でも、やっぱりそれを好きな人に渡す自分なんて、どう頑張っても想像できなかった。
それにーー
「今日もありがとう、深月ちゃん」
バスを降りる時、想太のいつもの声に、私も「ありがとうございます」と答える。お礼にお礼を返すのは少し変かもしれないけれど、彼に言われると、そうしたくなるのだ。
想太は毎日、「ありがとう」の言葉を欠かさない。
それは私だけじゃなく、朝から仕事が終わるその時間まで、バスに乗った人全員に向けられる言葉だ。疲れていても、嫌なことがあった次の日でも、いつも笑顔で、感謝の言葉を伝えている。
それは、すごいことだと思う。誰にでもできることじゃない。些細なことでくよくよ悩んでしまう私には、到底無理なことだ。
『べつに告白しなくてもいいんだよ?日頃の感謝の気持ちってことで』
杏奈の言葉に、たしかにそうかもしれない、と思った。
感謝なら、どれだけ伝えても伝えきれないくらいある。いつも助けてもらってばかりで、私は何も返せていないから。

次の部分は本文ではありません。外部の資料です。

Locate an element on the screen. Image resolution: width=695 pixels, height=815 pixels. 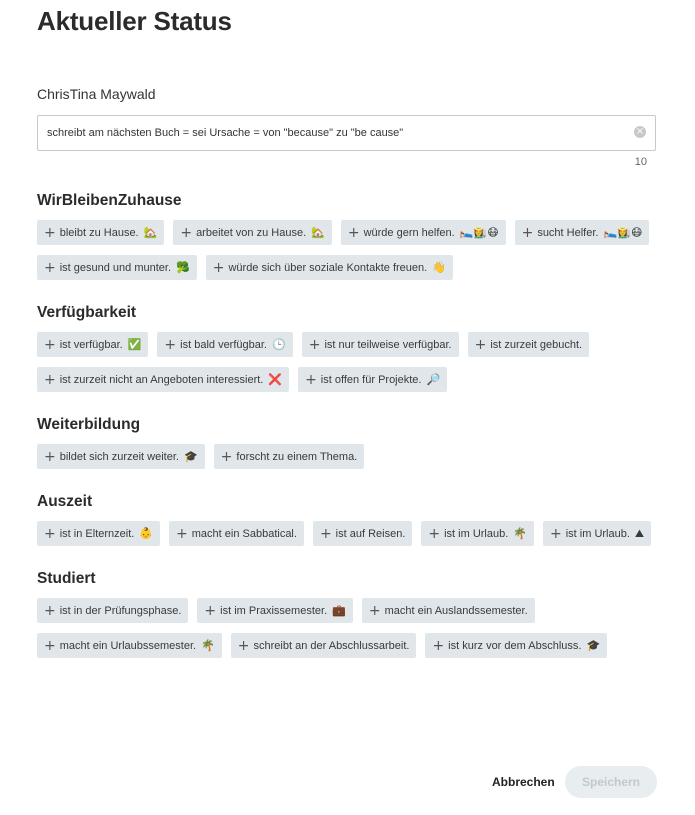
chip-label: ist bald verfügbar. is located at coordinates (224, 344).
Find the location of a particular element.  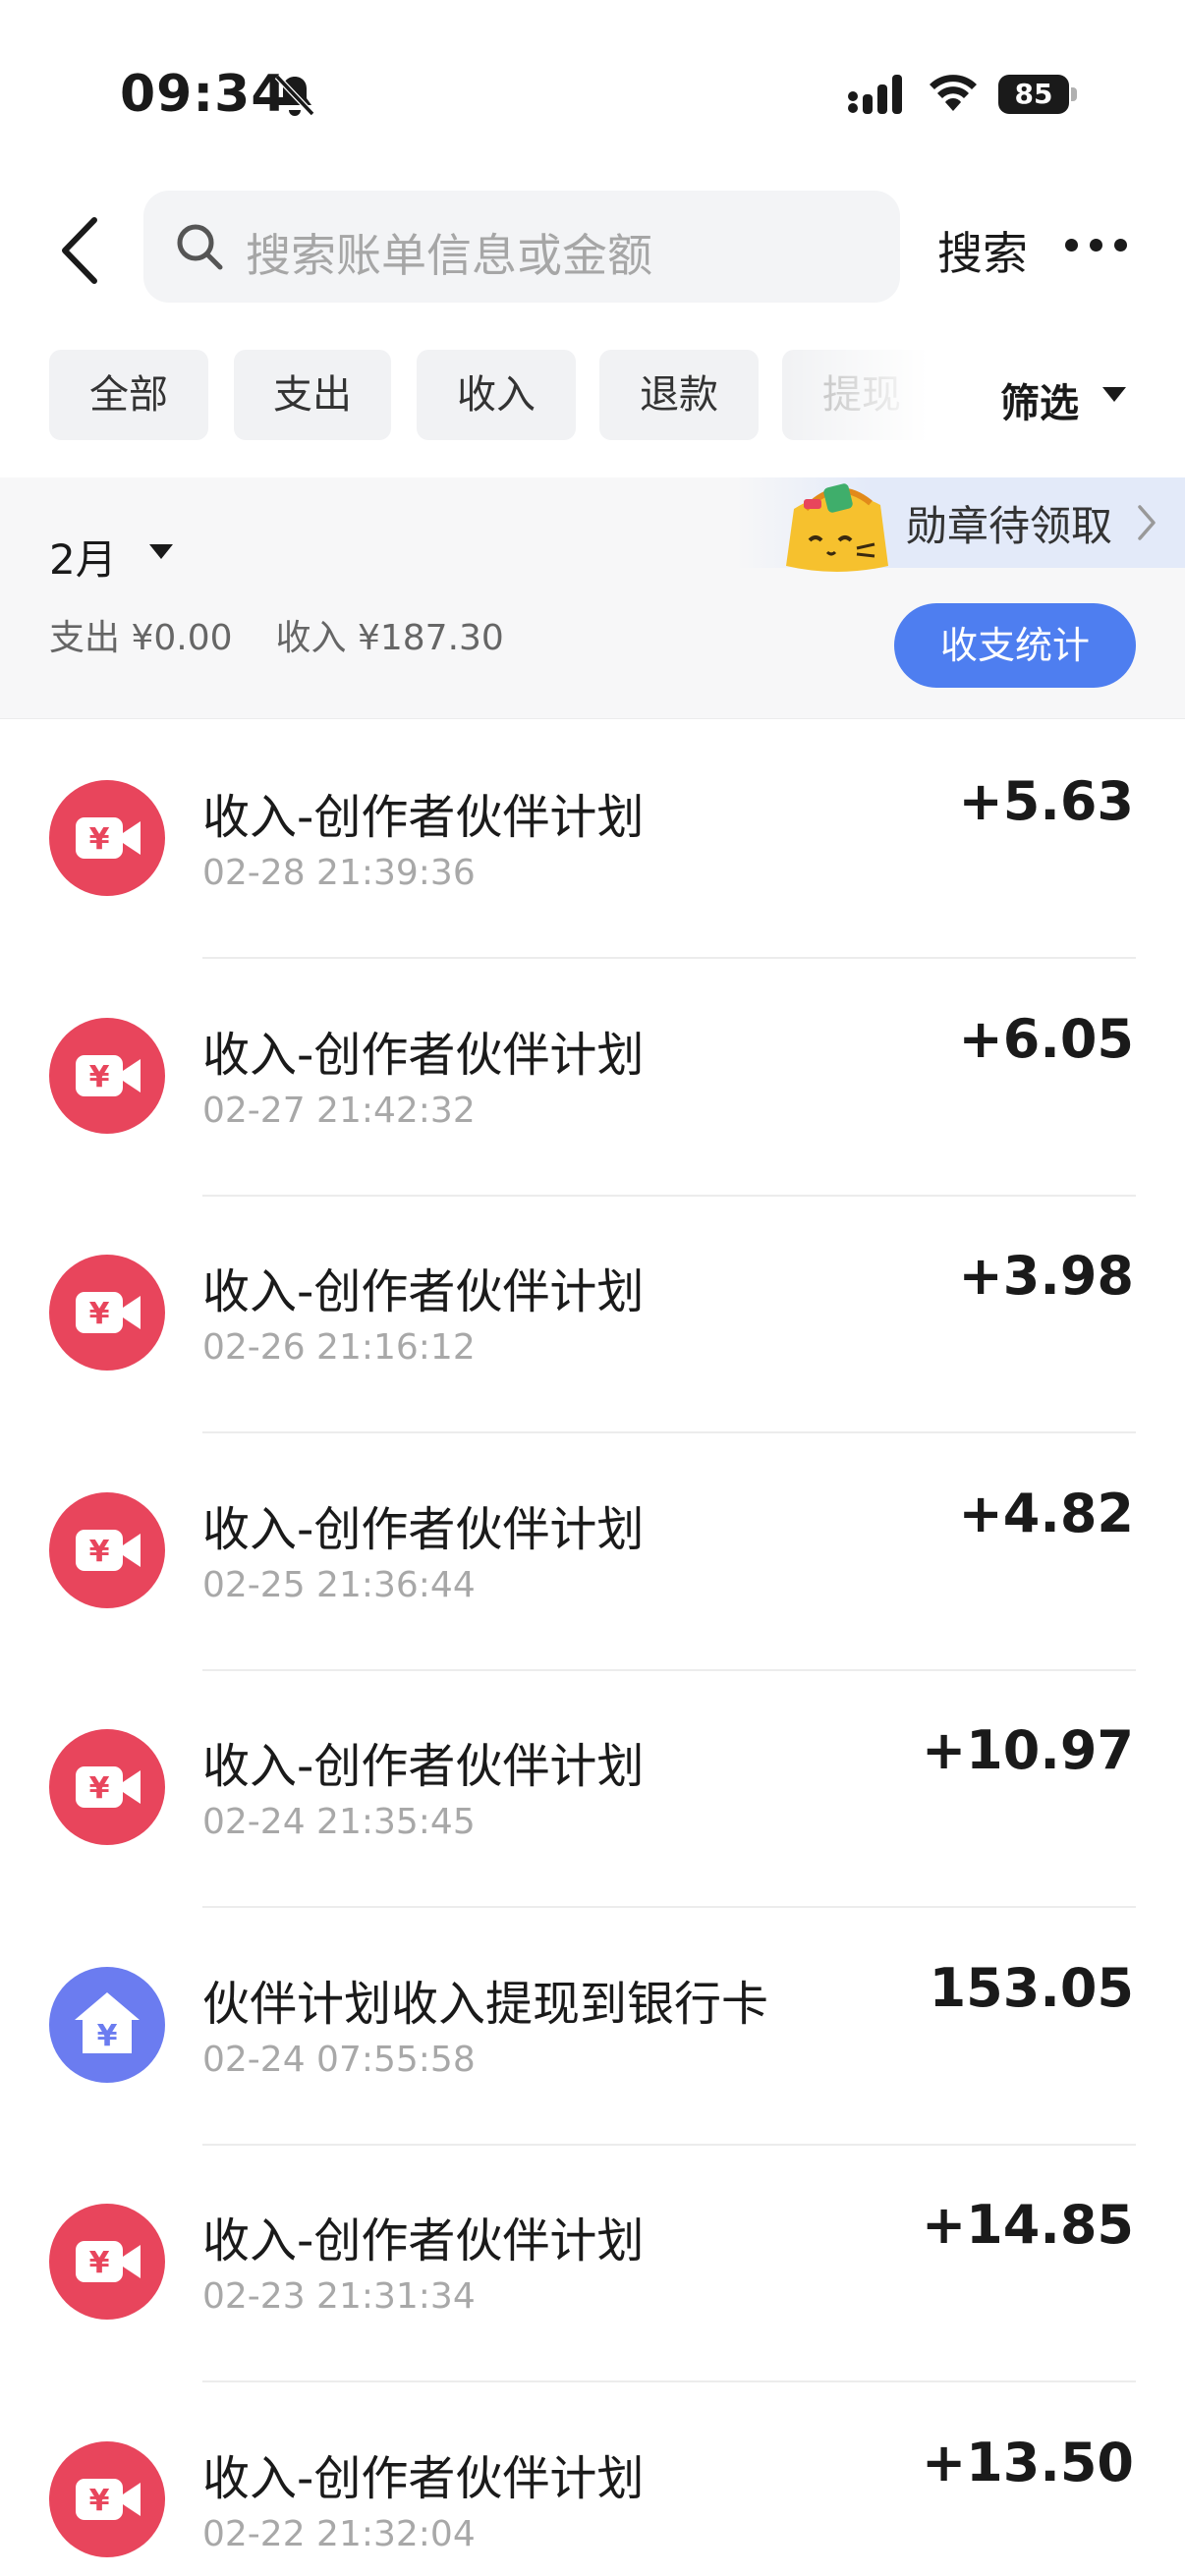

stats-button: 收支统计 is located at coordinates (1015, 645).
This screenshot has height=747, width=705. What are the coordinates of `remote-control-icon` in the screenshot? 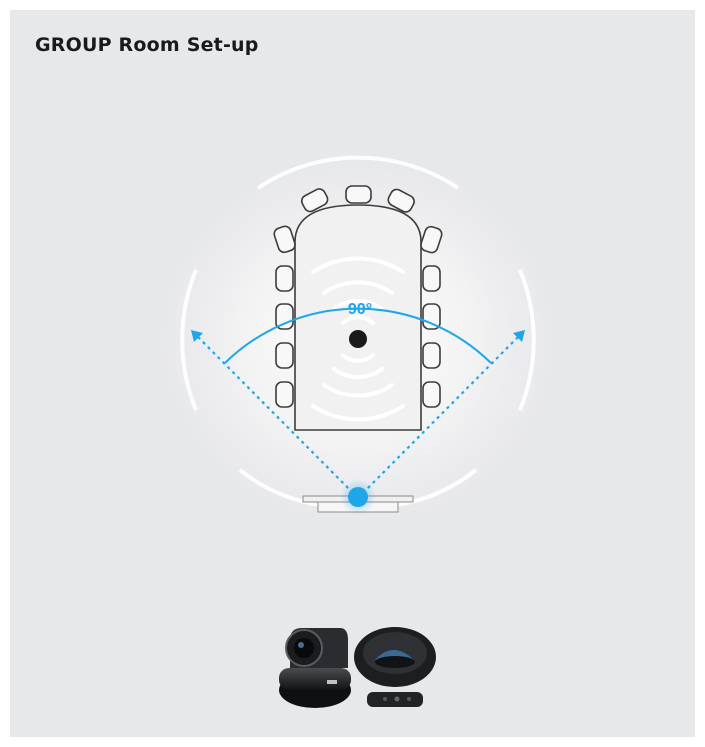 It's located at (395, 700).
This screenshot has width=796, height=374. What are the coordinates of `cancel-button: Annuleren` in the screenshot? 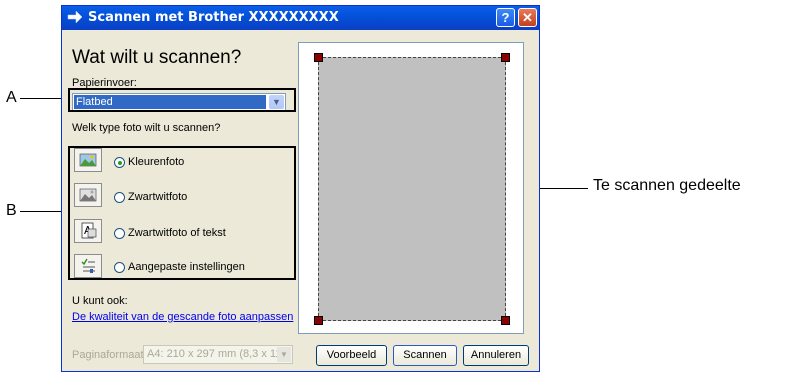 It's located at (496, 356).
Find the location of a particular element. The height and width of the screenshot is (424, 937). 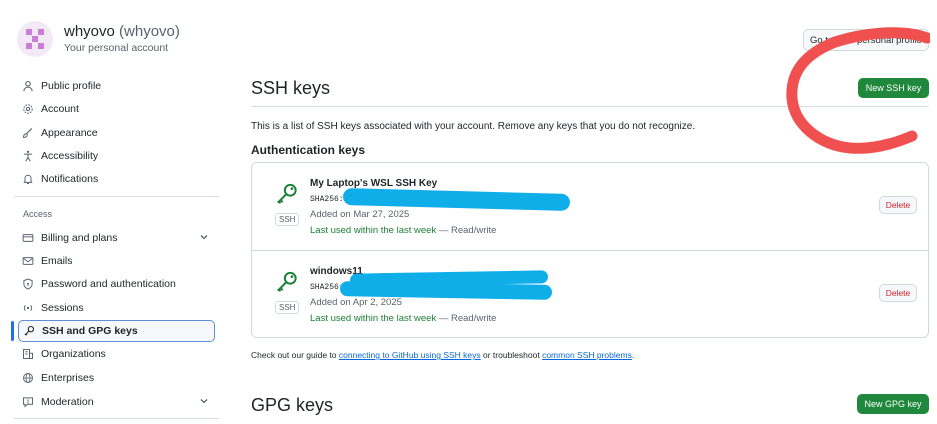

ssh-keys-title: SSH keys is located at coordinates (291, 88).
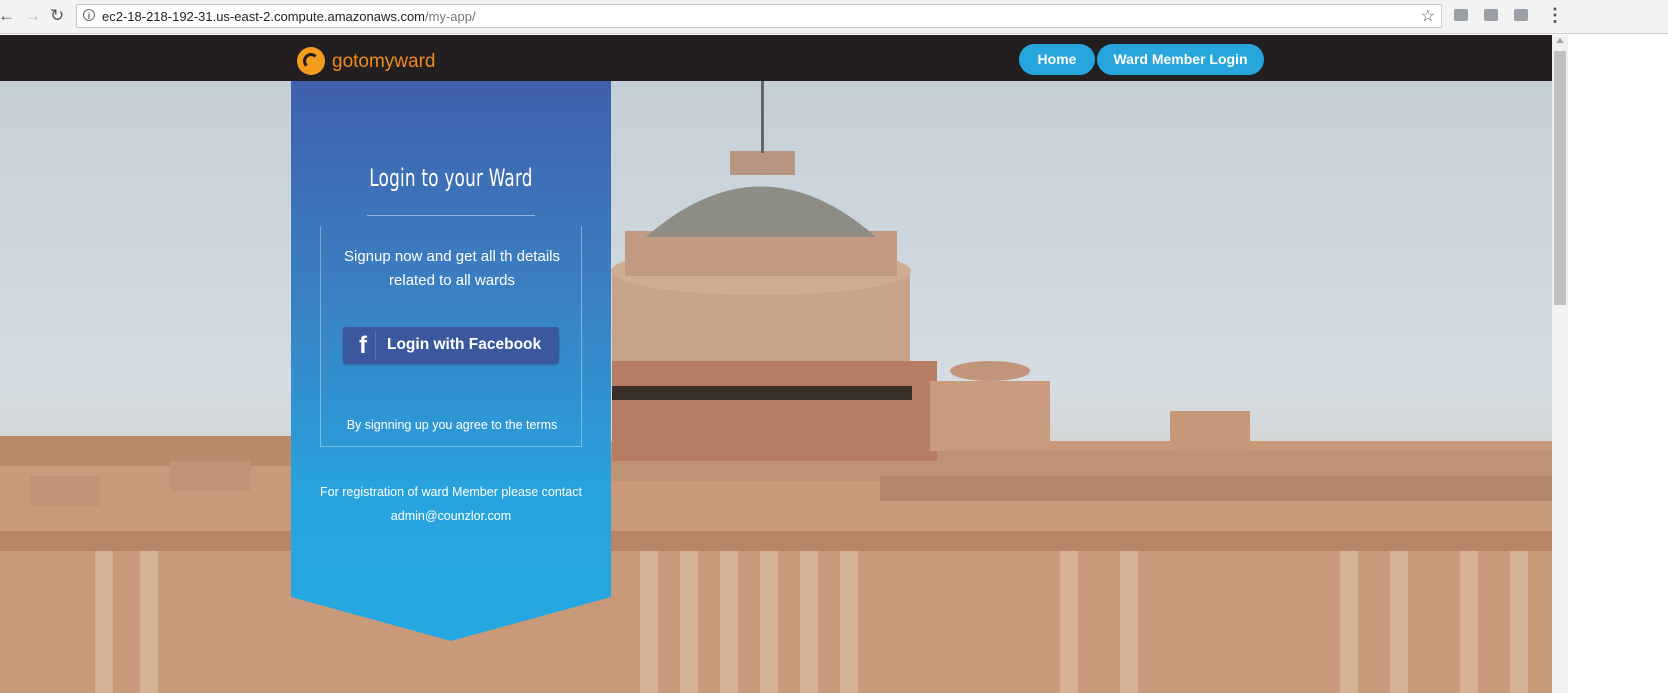 The width and height of the screenshot is (1668, 693). Describe the element at coordinates (8, 16) in the screenshot. I see `back-arrow-icon: ←` at that location.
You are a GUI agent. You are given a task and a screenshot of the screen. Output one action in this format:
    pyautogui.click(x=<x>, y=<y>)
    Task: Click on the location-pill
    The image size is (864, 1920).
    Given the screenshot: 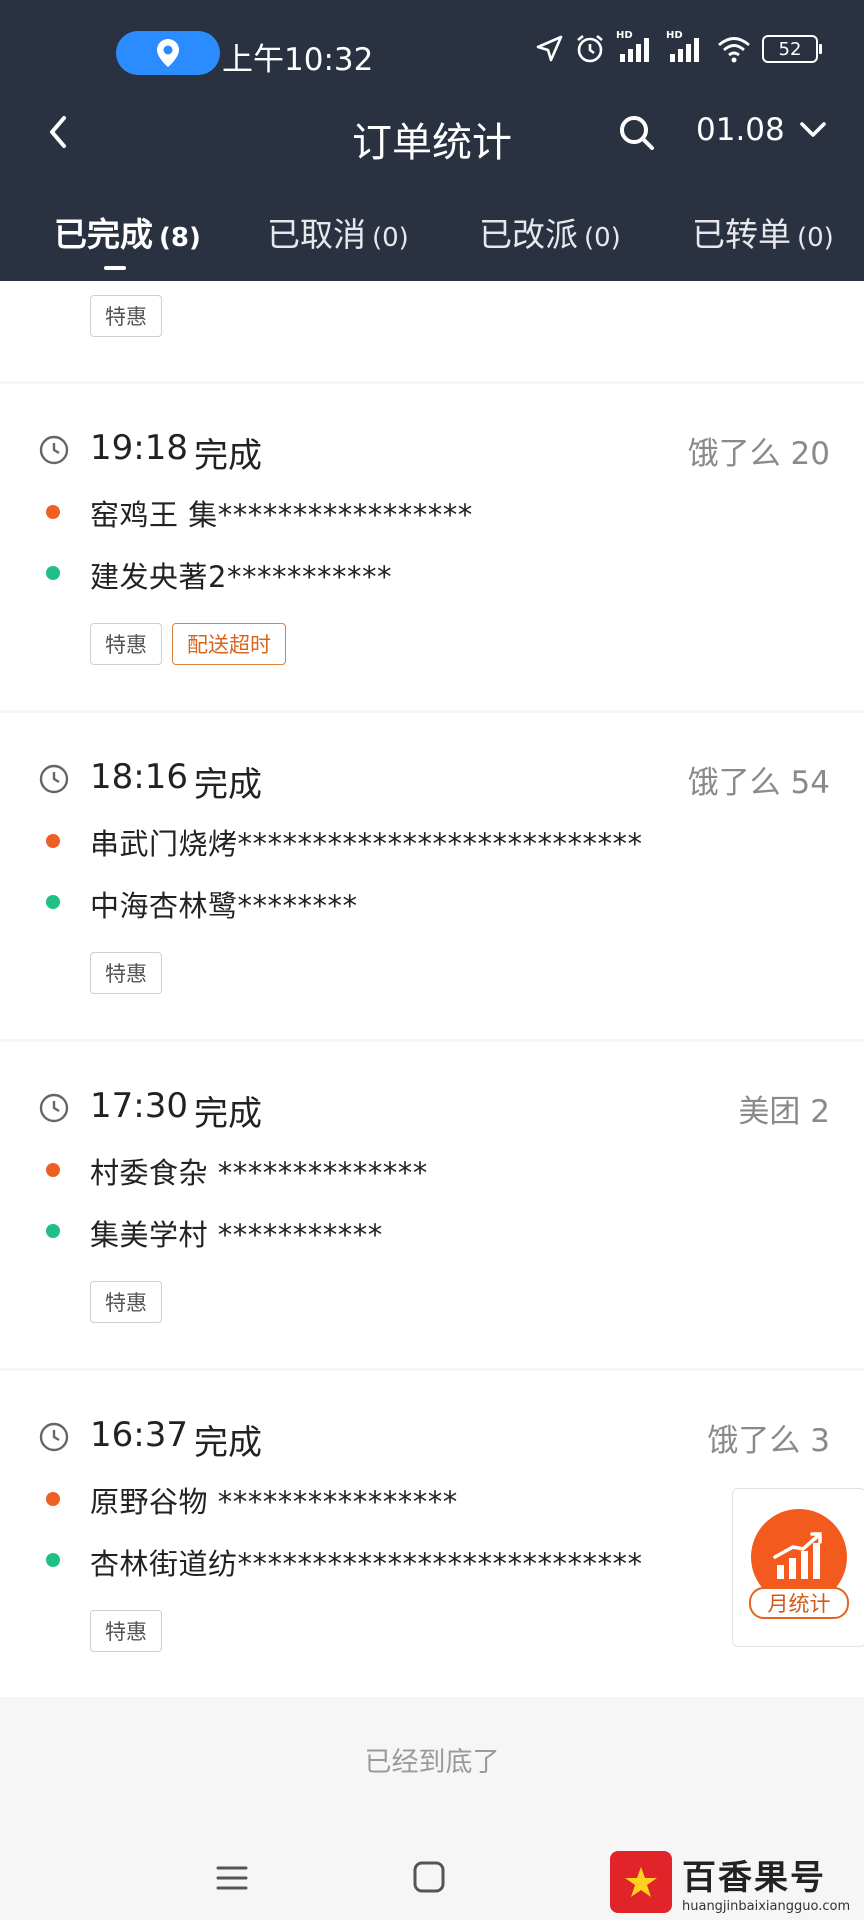 What is the action you would take?
    pyautogui.click(x=168, y=53)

でも、なにか返したい、そう思うたびに、想太の苦しそうな表情が頭を過ぎる。突き放すような『ごめん』という言葉と、あの母親の冷たい視線。
『あなたには関係ない』
そう、はっきり言われてしまった。
想太はきっと、なにか大きな問題を抱えている。私には想像もつかないくらい、大きな。
だけど私はそこに踏み入ることはできない。最初から追い出されているのだから。
たくさんのものをもらったのに、恩返しをしたいのに、何もできない自分が情けなくて、どうしても浮かれた気分にはなれないのだった。